▼コロナ禍の女子プロレスで考えるケレン味と勝負論~アクトレスガールズの羅針盤~
Photo & Text by こもとめいこ♂
・コロナ禍が女子プロレスに持ち込んだ勝負論
・8・2北千住で見たガチンコ対決!!
・アクトレスガールズの羅針盤
・谷ももの、膝に勝る強烈な武器
大相撲の7月場所が、東前頭十七枚目・照ノ富士の優勝で幕を閉じた。
2015年に快進撃で初優勝、次期横綱と言われながら膝の怪我や糖尿病で大関陥落、幕下序二段まで番付を落としたところからの奇跡の復活優勝で相撲ファンは沸き立ったが、何故照ノ富士が膝を痛めたのか、という原因を追及する報道は見かけなかった様に思う。

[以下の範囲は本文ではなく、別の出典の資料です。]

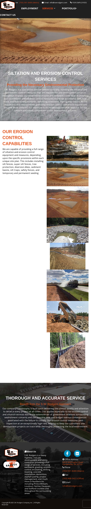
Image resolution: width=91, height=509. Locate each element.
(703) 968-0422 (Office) (73, 478)
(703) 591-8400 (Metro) (29, 2)
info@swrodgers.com (58, 2)
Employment (29, 8)
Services (47, 8)
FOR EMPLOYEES (79, 2)
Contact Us (8, 15)
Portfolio (69, 8)
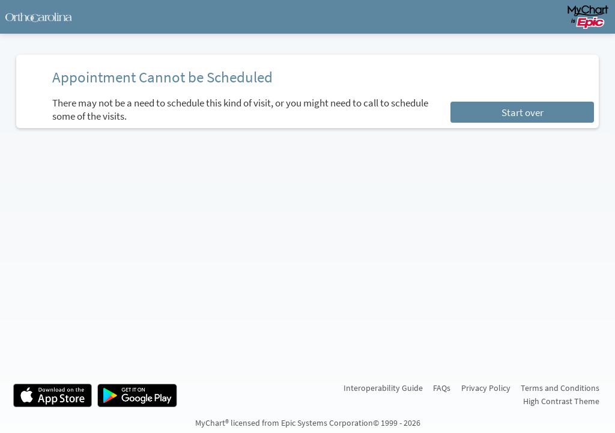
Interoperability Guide (383, 387)
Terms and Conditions (560, 387)
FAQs (441, 387)
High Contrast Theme (561, 401)
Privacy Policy (485, 387)
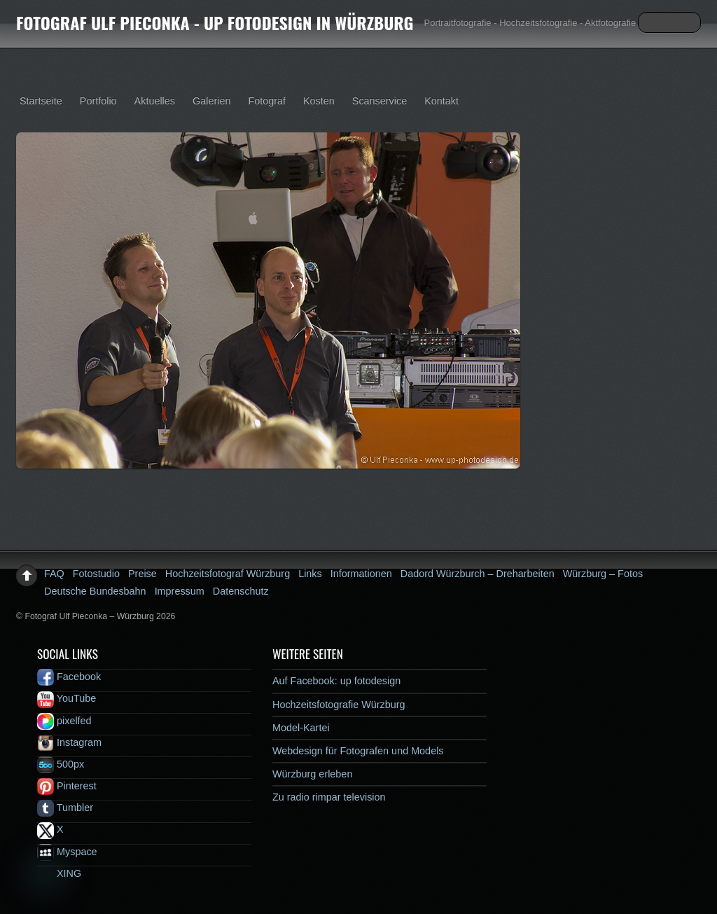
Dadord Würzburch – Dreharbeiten (478, 573)
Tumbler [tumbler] (65, 807)
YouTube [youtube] (66, 698)
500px (60, 764)
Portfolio (98, 100)
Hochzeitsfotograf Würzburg (227, 573)
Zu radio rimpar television (329, 797)
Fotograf (267, 100)
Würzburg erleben (312, 774)
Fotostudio (96, 573)
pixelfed (64, 720)
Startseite (41, 100)
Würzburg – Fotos (603, 573)
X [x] (50, 829)
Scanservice (379, 100)
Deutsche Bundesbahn (95, 591)
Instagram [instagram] (69, 742)
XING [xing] (59, 873)
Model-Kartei (301, 727)
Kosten (319, 100)
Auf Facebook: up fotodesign (336, 680)
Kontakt (441, 100)
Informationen (361, 573)
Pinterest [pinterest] (67, 785)
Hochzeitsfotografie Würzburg (338, 704)
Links (310, 573)
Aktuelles (154, 100)
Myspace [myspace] (67, 851)
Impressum (179, 591)
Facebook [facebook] (69, 676)
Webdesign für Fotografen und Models (358, 750)
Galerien (211, 100)
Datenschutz (241, 591)
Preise (142, 573)
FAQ (54, 573)
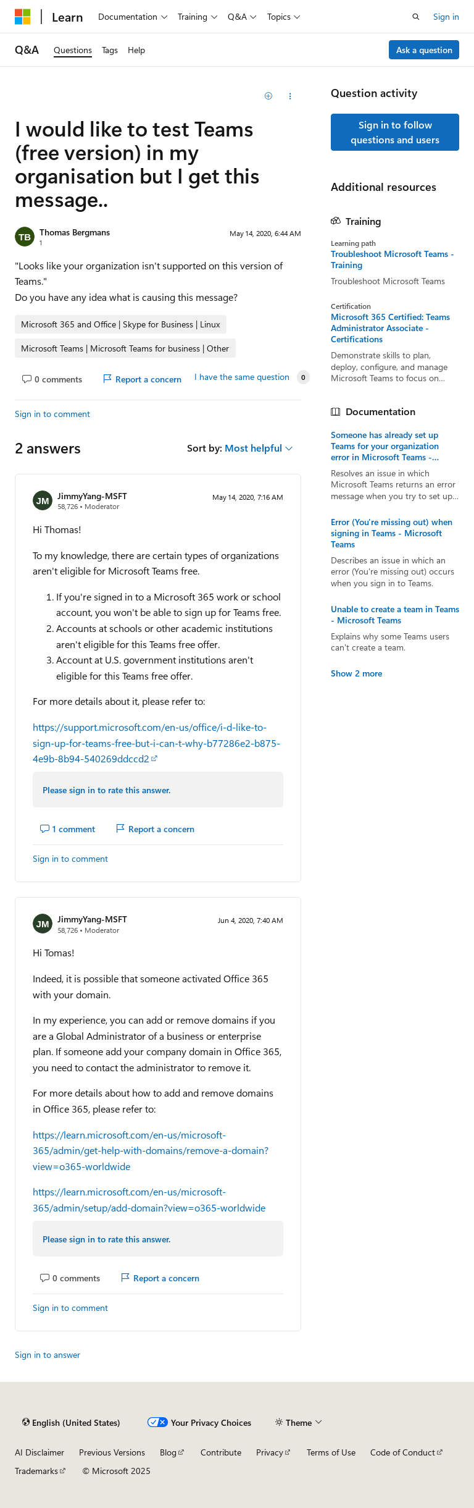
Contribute (221, 1452)
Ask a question (424, 50)
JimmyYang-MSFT (92, 496)
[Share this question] (290, 96)
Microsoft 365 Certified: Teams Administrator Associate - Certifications (390, 328)
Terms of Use (331, 1452)
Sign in (446, 16)
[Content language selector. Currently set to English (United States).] (71, 1422)
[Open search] (416, 17)
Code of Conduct (402, 1452)
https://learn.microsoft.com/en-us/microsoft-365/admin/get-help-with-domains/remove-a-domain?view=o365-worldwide (150, 1150)
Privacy (269, 1452)
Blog (168, 1452)
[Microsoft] (23, 17)
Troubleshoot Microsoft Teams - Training (392, 259)
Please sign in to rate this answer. (106, 790)
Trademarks (36, 1470)
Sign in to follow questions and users (395, 132)
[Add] (269, 96)
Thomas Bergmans (75, 232)
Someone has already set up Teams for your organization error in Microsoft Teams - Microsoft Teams (385, 446)
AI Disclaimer (39, 1452)
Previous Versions (112, 1452)
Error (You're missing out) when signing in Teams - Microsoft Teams (391, 533)
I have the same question (241, 377)
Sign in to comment (52, 413)
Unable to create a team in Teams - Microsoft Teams (395, 615)
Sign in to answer (47, 1354)
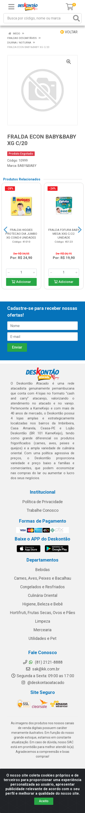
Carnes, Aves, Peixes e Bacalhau (42, 578)
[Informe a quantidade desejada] (21, 272)
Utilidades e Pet (42, 638)
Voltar (69, 32)
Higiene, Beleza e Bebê (42, 604)
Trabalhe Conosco (42, 510)
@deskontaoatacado (42, 682)
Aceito (44, 801)
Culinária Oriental (42, 595)
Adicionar (21, 282)
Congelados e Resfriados (42, 587)
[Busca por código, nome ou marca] (38, 18)
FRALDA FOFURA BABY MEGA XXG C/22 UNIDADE (63, 233)
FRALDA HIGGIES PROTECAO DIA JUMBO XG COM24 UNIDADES (21, 233)
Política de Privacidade (42, 502)
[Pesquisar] (76, 18)
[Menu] (11, 7)
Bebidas (42, 569)
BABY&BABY (27, 165)
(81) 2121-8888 (43, 662)
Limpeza (42, 621)
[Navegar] (5, 230)
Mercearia (42, 630)
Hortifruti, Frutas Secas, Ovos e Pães (42, 612)
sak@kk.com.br (43, 669)
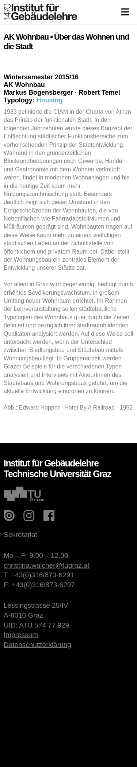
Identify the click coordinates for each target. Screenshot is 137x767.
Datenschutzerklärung (37, 644)
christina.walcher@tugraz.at (47, 565)
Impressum (21, 635)
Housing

食っちゃ寝で無理矢理身体を大きくする非科学的習慣で膝を痛める力士は照ノ富士に始まった事では無いが、相撲協会の前近代性を批判するジャーナリストからも疑問が差し挟まれないのは甚だ疑問である。
力士の大型化で検索すると、高見山の出現で力士が大型化していったとされるが、無理に食べて体重を増やすのは日本プロレスでもあったと聞くし、食糧事情が改善した戦後には暴飲暴食も稽古に組み込まれていたのだろう。

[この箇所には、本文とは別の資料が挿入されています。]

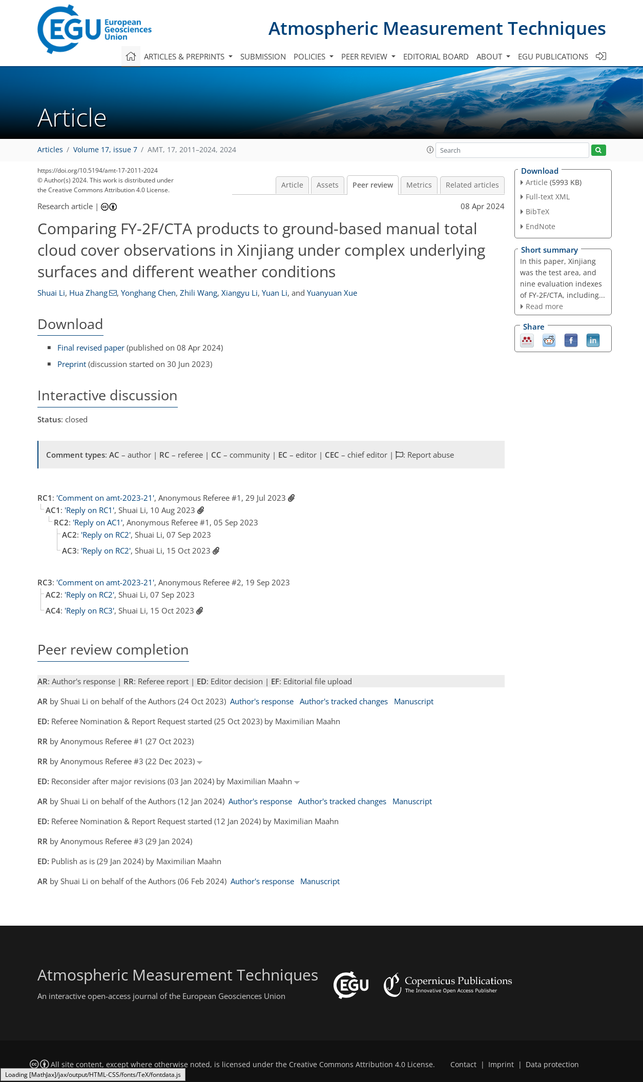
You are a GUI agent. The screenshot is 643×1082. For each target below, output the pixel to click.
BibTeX (537, 211)
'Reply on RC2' (106, 534)
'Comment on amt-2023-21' (105, 498)
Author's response (262, 701)
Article (292, 185)
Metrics (419, 185)
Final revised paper (91, 347)
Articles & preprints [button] (185, 56)
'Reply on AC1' (97, 522)
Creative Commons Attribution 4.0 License (361, 1064)
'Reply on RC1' (89, 510)
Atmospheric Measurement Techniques (437, 28)
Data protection (552, 1064)
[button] (430, 149)
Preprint (71, 364)
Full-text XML (548, 196)
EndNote (540, 226)
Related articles (472, 185)
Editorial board (436, 56)
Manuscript (413, 701)
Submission (263, 56)
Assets (328, 185)
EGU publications (553, 56)
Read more (544, 306)
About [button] (490, 56)
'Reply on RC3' (89, 610)
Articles (50, 149)
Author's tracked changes (344, 701)
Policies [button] (310, 56)
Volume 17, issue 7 (105, 149)
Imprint (501, 1064)
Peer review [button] (365, 56)
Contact (463, 1064)
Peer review (372, 185)
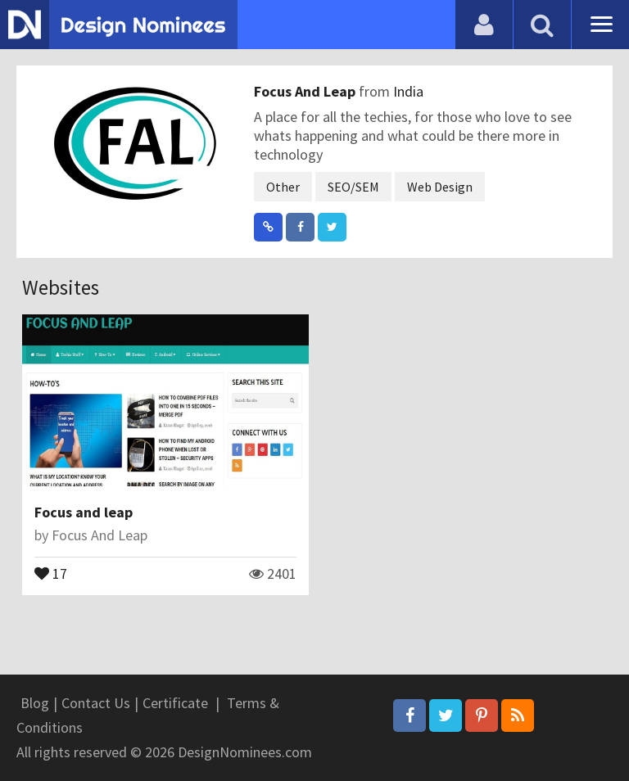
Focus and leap (83, 512)
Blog (34, 702)
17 (50, 572)
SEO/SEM (353, 186)
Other (283, 186)
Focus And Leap (306, 91)
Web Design (440, 186)
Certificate (175, 702)
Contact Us (95, 702)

ただ、穀類や野菜、魚が中心だった頃と違って、肉食が採り入れられた事でより体重が増加してきた事は想像に難くない。
力士がX脚になるのも膝が体重を支えきれなくなっている証しだと言われるし、照ノ富士は身体を絞って復活を遂げている事も考えれば、前近代的な食っちゃ寝環境は改善すべき事は間違いない。
広尾晃氏が2018年に力士の大型化に関して書いたNumber webの記事は100年前の力士の体重を調べた労作だが、力士の大型化の問題点を「決まり手が単調になった」事に収斂し、土俵の大型化を提言するという、「僕の考えた最強の大相撲」な結論なのは首を捻らざるをえない。
https://number.bunshun.jp/articles/-/829707
なるほど大型化も決まり手に影響するだろうが、より大きな要因は、注射(八百長)の減少だろう。
貴闘力氏は相撲を賭けの対象にできるガチンコにしたかったという…
ブッカーがいる訳ではない大相撲では、注射は力士同士が申し合わせ、仲介者を通して行われていたと言うが、常にガチンコを要求されれば、大向こうを唸らせる様な決まり手など狙う余裕は無いだろう。
年二場所、四十八手と称されていた頃の、独立した技の掛け合いだった頃とは別の競技なのである。
自分の膝を痛める様な体重の力士同士が、いかに勝つか、自分充分の体制にもっていくかを考えれば、自ずと技も限定される。
横審は所詮素人の集まりで、やれ品格がどうのと過去の横綱を引き合いに出すが、注射が当たり前だった時代の千代の富士や北の湖と、現在の白鵬を同じ土俵で論じるのがそもそも間違いの元であろう。
照ノ富士の復活劇は、そんな夜郎自大な大相撲の前近代性に抗う様な痛快劇だった。
そしてそれはやはり、勝負論がもたらしたこその感動でもある。